The part about QA is perhaps the most infuriating. Most business logic is so simple it can be presented as test/result matrices, which generally translate cleanly into requirements and automated tests, are easy to reason with, implicitly have three parties with different perspectives, and should be blind to technical details giving devs more freedom. Yet instead, this piece gets relegated to "software requirement engineers" writing walls of text, who tend to forget even the simplest cases (null, empty list/string, etc.), and any automated tests are then designed by the same developers making the implementation and only caught after the fact by manual QA a few months later.
> Hiring more people who are dedicated to testing costs a lot of money though. I don't see things changing anytime soon.

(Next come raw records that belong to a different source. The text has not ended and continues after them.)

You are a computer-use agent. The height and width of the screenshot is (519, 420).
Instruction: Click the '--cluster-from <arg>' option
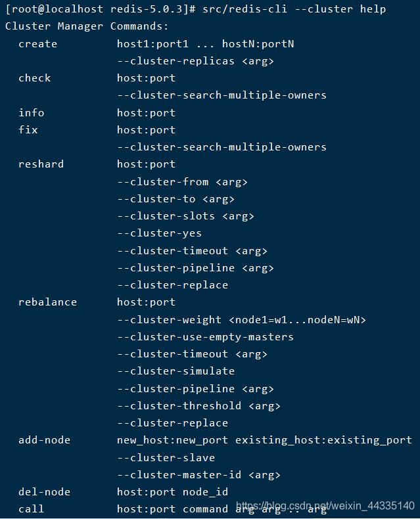[x=182, y=182]
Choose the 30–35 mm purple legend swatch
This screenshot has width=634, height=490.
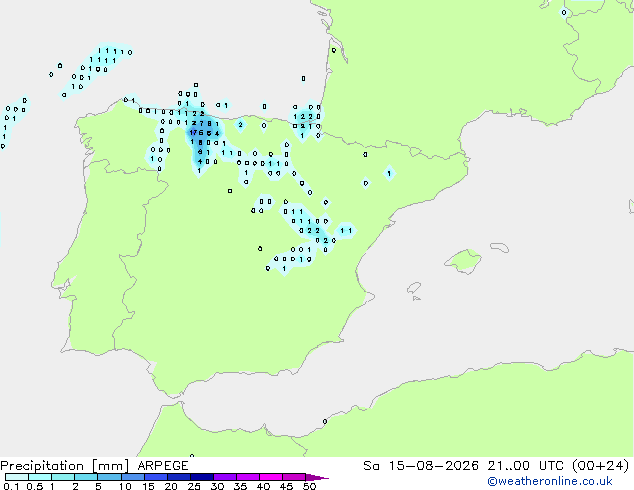click(x=225, y=477)
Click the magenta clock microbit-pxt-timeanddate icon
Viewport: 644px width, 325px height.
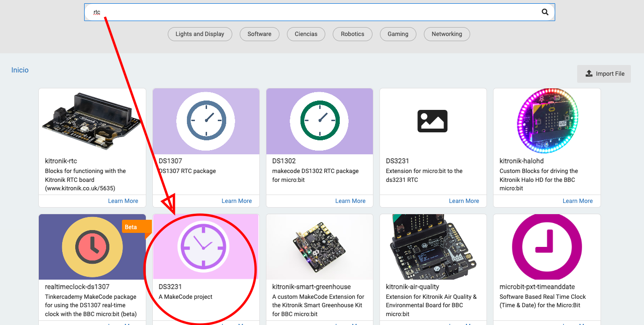547,246
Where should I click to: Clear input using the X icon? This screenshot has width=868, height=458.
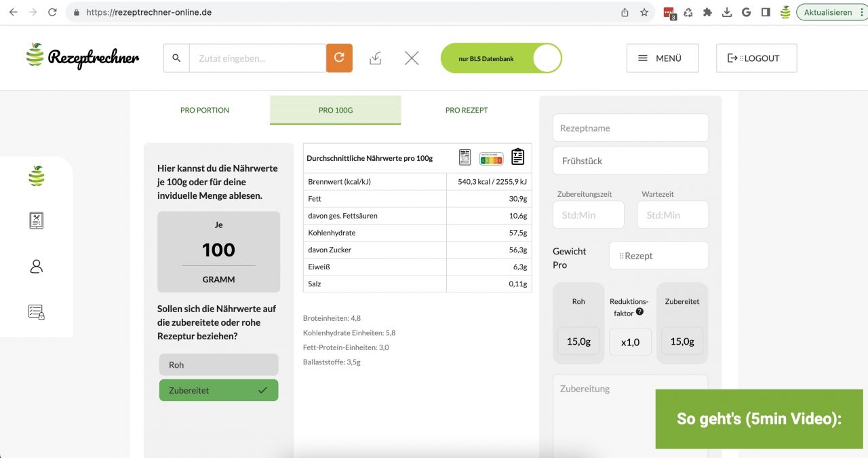411,58
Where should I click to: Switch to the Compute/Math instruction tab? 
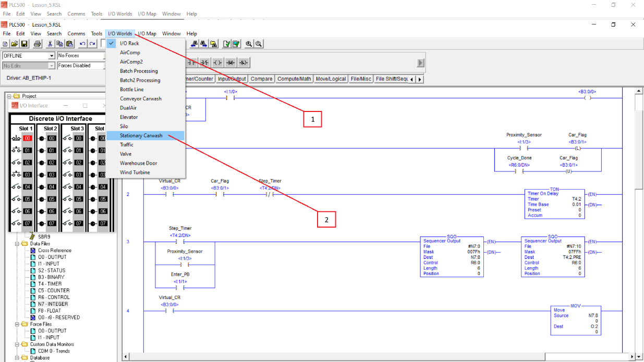294,79
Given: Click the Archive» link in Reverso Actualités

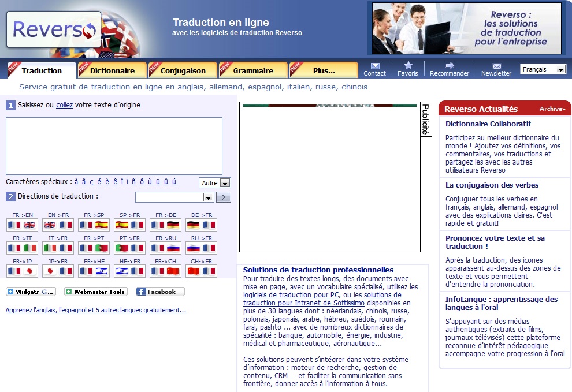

Doesnt Google have a Software Developer in Test role? I work in a bank and every project has these people - their only job is to write automated tests (usually in Python robot framework).
Yes, I was hired at Google to do dedicated testing (Test Engineer was my title). Note that at Google, many test engineers were "supposed to" build test infra, not write tests or do testing. I was brought on to test some systems that were critically important, but built by a team that focused more on operations than coding. I set up a continuous build, fixed all the broken tests, and prevented team members from checking in broken code. I don't think developers can be entirely trusted to QA their code.
There is an unwavering belief that knowing the corner cases and weak points of your own code makes you somehow better at writing the tests. We also seem to be obsessed with testing that is half-way between unit level testing and system level testing. We test APIs and features more or less in isolation.
Tests should be written by antagonistic developers who are not at all familiar with the code. They should stress the capabilities promised in the interface documentation. Hiring more people who are dedicated to testing costs a lot of money though. I don't see things changing anytime soon.